Читаем О смысле жизни. Труды по философии ценности, теории образования и университетскому вопросу. Том 1 полностью

Но и высший принцип взят у Фихте, как мы уже упомянули раньше, узко, только как этический принцип. Конечно, этике в вопросе о назначении и смысле жизни человека должно быть уделено основное место, так как именно она трактует вопросы поведения и направления деятельности с точки зрения их основной, нравственной ценности. Но ею вопрос вовсе не исчерпывается; жизнь, деятельность, личность в действительности значительно полнее, и на философа, звавшего к жизни и яркого как личность, ложилось особое обязательство учесть эту полноту. Фихте этого не сделал и не мог дать, потому что этический принцип для этого слишком узок. Этим и объясняется то, что Фихте пренебрег, например, в своей системе эстетической стороной как самодовлеющей ценностью и не учел своеобразной ценности жизни личности и природы как таковых. Ригоризм сурового моралиста Фихте сильно почувствовал уже Шеллинг, противопоставив ему реабилитацию природы, а позже вместе с романтиками и эстетической жизни. Какова узость Фихте в этом отношении, это показывает полная этизация понятия бога в первую половину его творчества. Убеждение его, что бытие «безусловно просто», что «есть только одно бытие»[319]

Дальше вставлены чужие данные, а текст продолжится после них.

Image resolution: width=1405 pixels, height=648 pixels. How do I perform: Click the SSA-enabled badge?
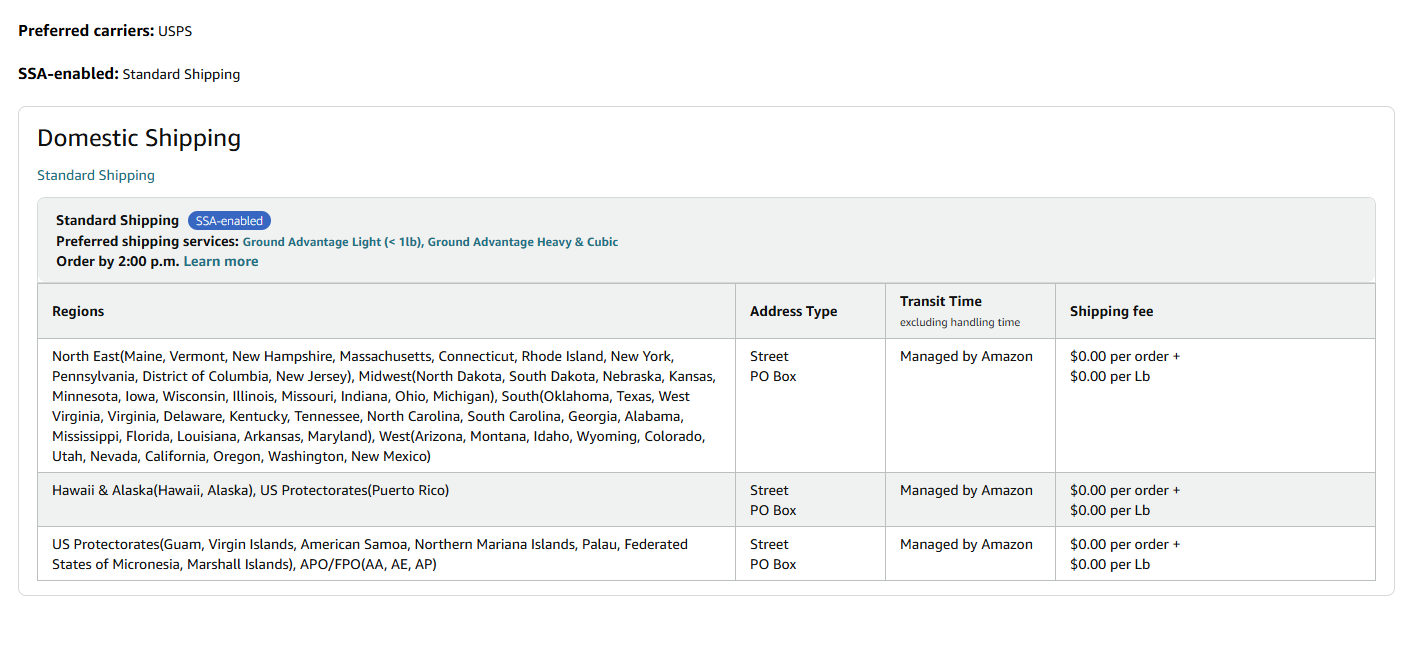tap(229, 221)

, также вполне гармонирует со сведением всего к религиозно-нравственному принципу; можно даже думать, что Фихте утверждает единство и простоту из-за этического мотива, из-за единства и простоты нравственного закона, заставившего его пренебречь смыслом единства, охватывающего сложность и упустившего богатое разнообразие мира и личность, не вмещающееся в узкие рамки нравственности, на положение простого аксессуара. У Фихте в сущности был прямой выход к признанию всего этого разнообразия в его ценности: если бы он взял шире понятие нравственности, он неизбежно натолкнулся бы не только на сверхличный нравственный принцип, но и на обязанности по отношению к самому себе, а здесь открылась бы возможность пройти ко всей полноте личности. Но этого нет: безличный отвлеченный принцип привел его к обезличению мира.

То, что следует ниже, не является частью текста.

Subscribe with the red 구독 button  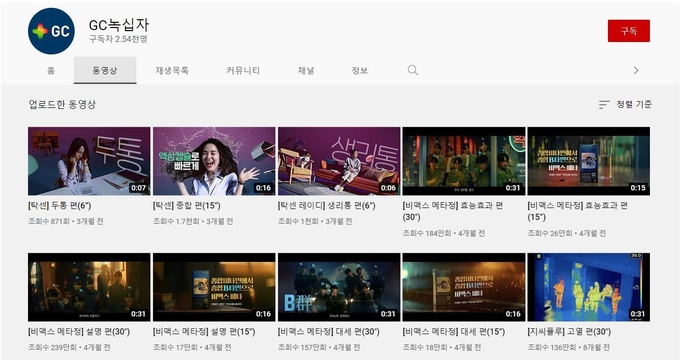click(628, 31)
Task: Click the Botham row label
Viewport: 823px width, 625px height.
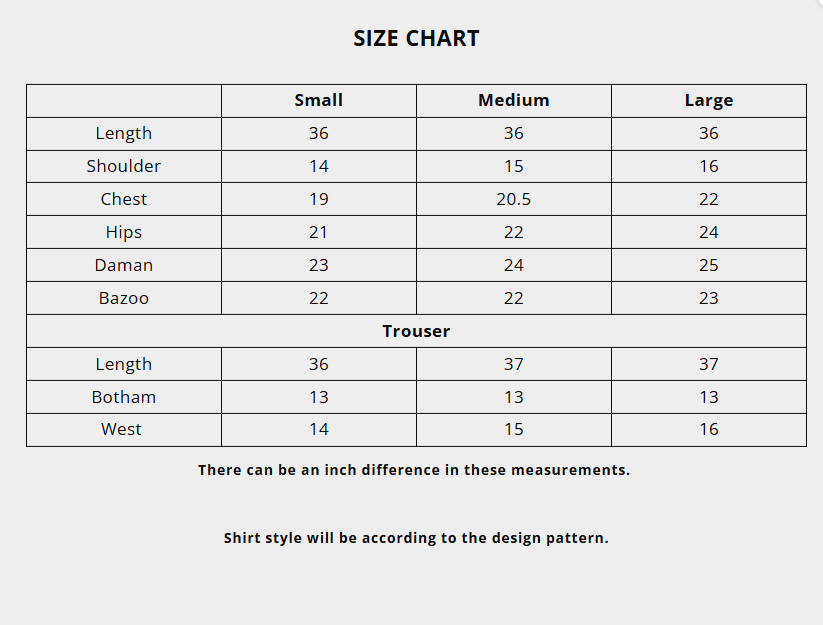Action: (x=124, y=397)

Таким образом Фихте, как и Кант, показал принципиальное бессилие изолированного нравственного принципа решить проблему назначения человека и смысла его жизни. Этика долга, в частности, требует просто безусловного следования и не допускает дальнейших вопросов; вопрос же о смысле требует, наоборот, не только велений, но и истолкования, и обоснования, т. е. этика не покрывает его. Этика долга одела жизнь в рубище, приказала жить с насупленными бровями и наморщенным лбом сурового борца за правду. Она обратила жизнь в мучительную, подвижническую колею, чуждую радостей иных, кроме морального удовлетворения, и по существу во многом совершенно обесценившую жизнь. Если бы мы поняли жизнь не только как средство, но отчасти и как самоценность, мы, например, могли бы понять, почему самоубийство всесторонне отрицательное явление. Фихте же с его этической односторонностью и ригоризмом последовательно признает этот акт недопустимым потому, что я исполнитель нравственного закона, и самоубийство является просто уклонением от своего долга[320]

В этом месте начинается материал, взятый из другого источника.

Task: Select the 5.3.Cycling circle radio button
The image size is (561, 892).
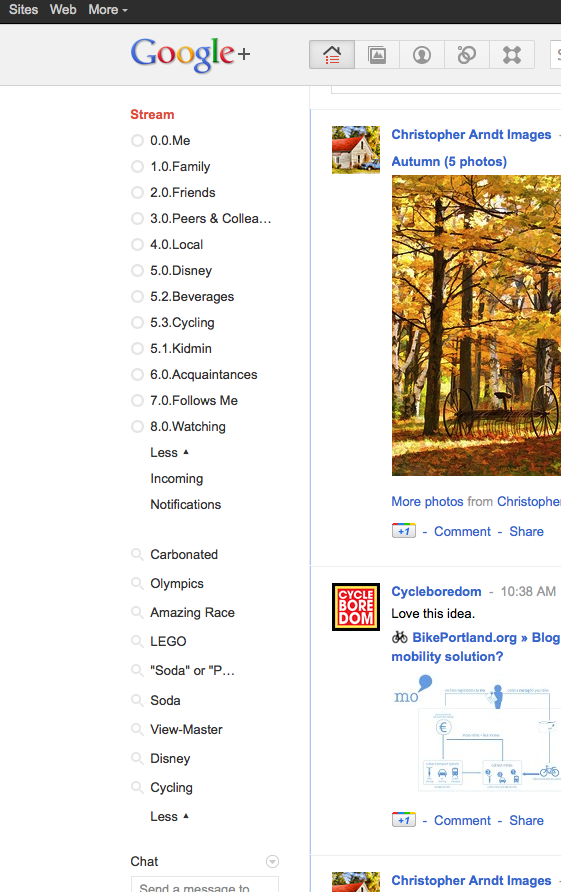Action: coord(137,323)
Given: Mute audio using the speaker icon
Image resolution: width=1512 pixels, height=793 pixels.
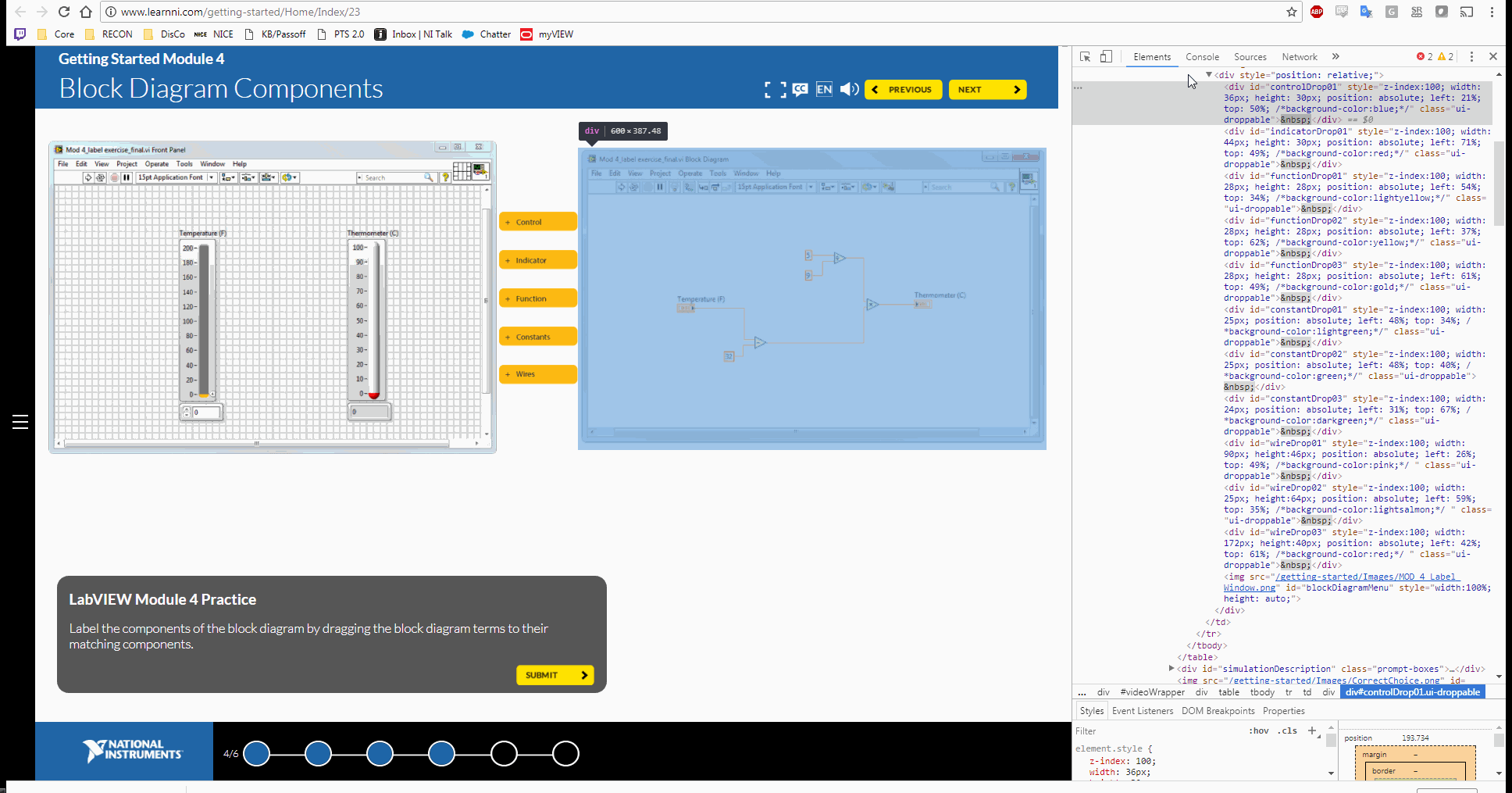Looking at the screenshot, I should point(849,90).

. Человек, значит, должен жить, как мученик долга, даже если жизнь для него лично опустела, а при точке зрения Канта и Фихте она и без того сурова и не дышит солнцем, теплом и индивидуальной привлекательностью. Фихте прямо указывает, что нравственный императив никогда непосредственно не требует жизни ради жизни; жизнь обосновывается только тем, что императив требует поведения, поступков, а они немыслимы без жизни[321]. Если правильно говорит король Лир, что пока человек сводится только на то, что ему нужно, он все еще животное, то вне всякого сомнения правильно и то, что когда человек сводится на один долг и чистую нравственность, он уже перестает быть человеком. Жизнь обращается, поскольку она осмыслена, в совершенно непосильное для человека мученичество.